As colleagues, INFJs are likely to become quite popular, being seen as positive, eloquent and capable friends, identifying others’ motives and defusing conflicts and tension before anyone else even senses a disturbance. INFJs are likely to prioritize harmony and cooperation over ruthless efficiency, encouraging a good, hardworking atmosphere and helping others when needed. While this is usually a strength, there is a risk that others will take advantage of INFJs’ commitment to their responsibilities by simply shifting their burdens onto their more dedicated INFJ colleagues’ desks.

It should also be remembered that at the end of the day, INFJs are still Introverts (I), and their popularity isn’t always welcome – they will need to step back and act the lone wolf from time to time, pursuing their own goals in their own ways.

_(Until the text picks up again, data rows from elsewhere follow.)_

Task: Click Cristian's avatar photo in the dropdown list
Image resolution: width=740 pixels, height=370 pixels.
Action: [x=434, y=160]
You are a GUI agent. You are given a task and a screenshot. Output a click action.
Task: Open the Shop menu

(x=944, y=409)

An unhealthy version of this tendency may pop up if INFJs sense that their values are being compromised by a more ethically relaxed colleague.

INFJ Managers

As managers, INFJs are often reluctant in exercising their authority, preferring to see their subordinates as equals, coordinating and supervising people, leaving the technical systems and factual details to more capable hands, and working hard to inspire and motivate, not to crack the whip. That’s not to say that people with the INFJ personality type have lax standards – far from it – as INFJs’ sense of equality means that they expect their subordinates to be as competent, motivated and reliable as the INFJs themselves.

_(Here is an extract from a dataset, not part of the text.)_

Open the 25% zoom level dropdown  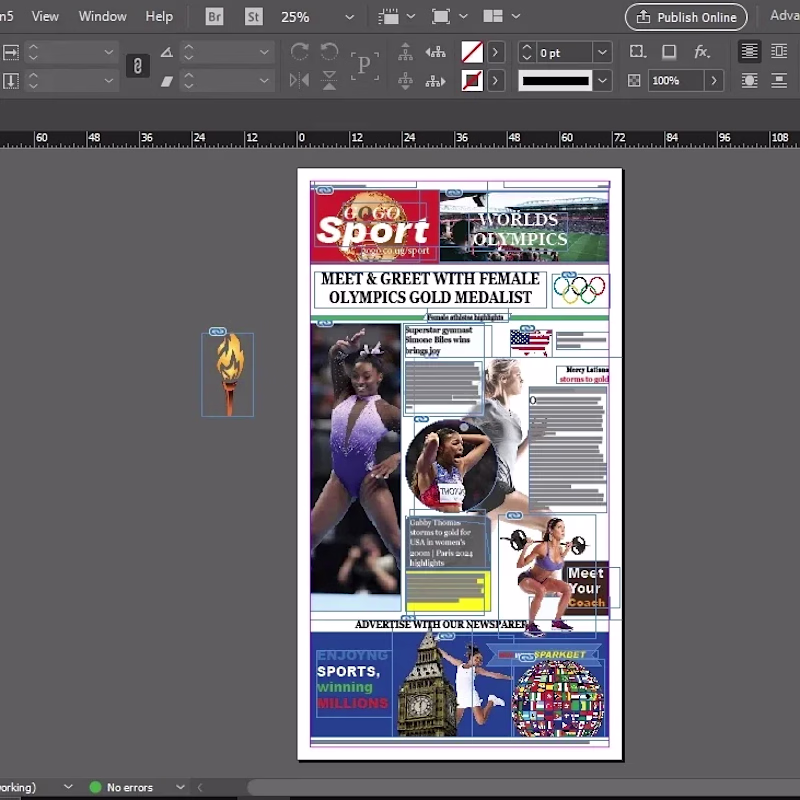tap(349, 17)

Though sensitive, understanding, principled and just, able to appreciate individual styles and to make accurate judgments about others’ motivations, if a subordinate’s actions or attitude undermines INFJs’ ethics or values, they will find little comfort in these qualities. INFJs have no tolerance for lapses in reliability or morality. But, so long as no such lapse occurs, INFJs will work tirelessly to ensure that their subordinates feel valued and happy.

Alperdem
5 years ago
Objectively saying, those are true, congratulations,
Rema
5 years ago
Hi everyone! How do other INFJs deal with this aspect; "Are extremely vulnerable to criticism, especially if it is not completely justified." I'm really trying to work on this area but find it very difficult if I don't completely trust the person giving the criticism. I end up feeling unappreciated and personally attacked. Intellectually, I know I should not take criticism so personally, but I usually put 150% in everything and it hurts when it is not appreciated. Ultimately, I know I need to learn how to accept criticism more graciously without so much hurt. Anyone else dealing with this or have personal experiences of overcoming this? Thanks!!!
Joanna
5 years ago
I'm also trying to improve that aspect of my personality, something that could help you is analyze how that person was acting, he may have been to hard on you making an exponentially strong critic for self defense. So take in account the things he said but take it as defense mechanism of the person, he probably meant to tell you something you should improve, so don't feel down by the way he said it. Well that's normally may problem, they tell you what you lack so that you can improve but you take it to personal. Good luck
Andrew
4 years ago
I struggle with this, too. One thing that helped me was to fight for the higher virtue of humility. Just because the person I'm obedient to does not have the same values or virtues, did not give me reason to be insubordinate. I'm sure that's not, or rarely is, the case; however, being upset was a quick way to start slacking in my own work. I later noticed aiming for this new virtue gave my superiors a new perspective on me and that they respected me more when I said "thank you for your correction" with a smile, and that they eventually criticized my work less and less and valued my opinion more and more. Before I knew it, they were asking me to help in bigger tasks they would normally carry out on their own - even managerial ones. The fact that "INFJ's tend to avoid positions of authority, or see their insubordinates as equals" I thought was very true for me.
Andrea
5 years ago
I agree with most of this but should add: though I scored as the INFJ personality, I value constructive criticism and feedback and view it as a means to help myself improve. Preferred alongside positive feedback of course. :) Never was a popular or affluent type, due to a higher level of introversion and inability to socialize. I actually had to smile at myself reading some parts. "Cannot stand unreliable individuals". One of the issues I struggled with while working as a QA lead was task delegation. I was often reminded to share more of the work rather than keep it to myself. Not that I didn't trust my team members, more that I did not wish to overload them. Great test!
lucy
5 years ago
Very True. I have been seen as extroverted as am very social & love connecting with people. Yet at the same I hate working aimlessly without clear guidance of where am going.
Jason
5 years ago
There is only one part that I disagree with in this article and that is being a natural leader. Whenever I have tried to take the lead at work or in a group I am always being ignored. When I tried being a little less strict then I was walked all over, but doing the opposite by being stricter left me in the position of those underneath me calling an unfriendly jerk. I have found absolutely no way of being a effective leader that people will listen to and follow the orders or suggestions given to them.
Jason
5 years ago
I forgot to add that I always try to see those that I lead as my equals but that has never helped me.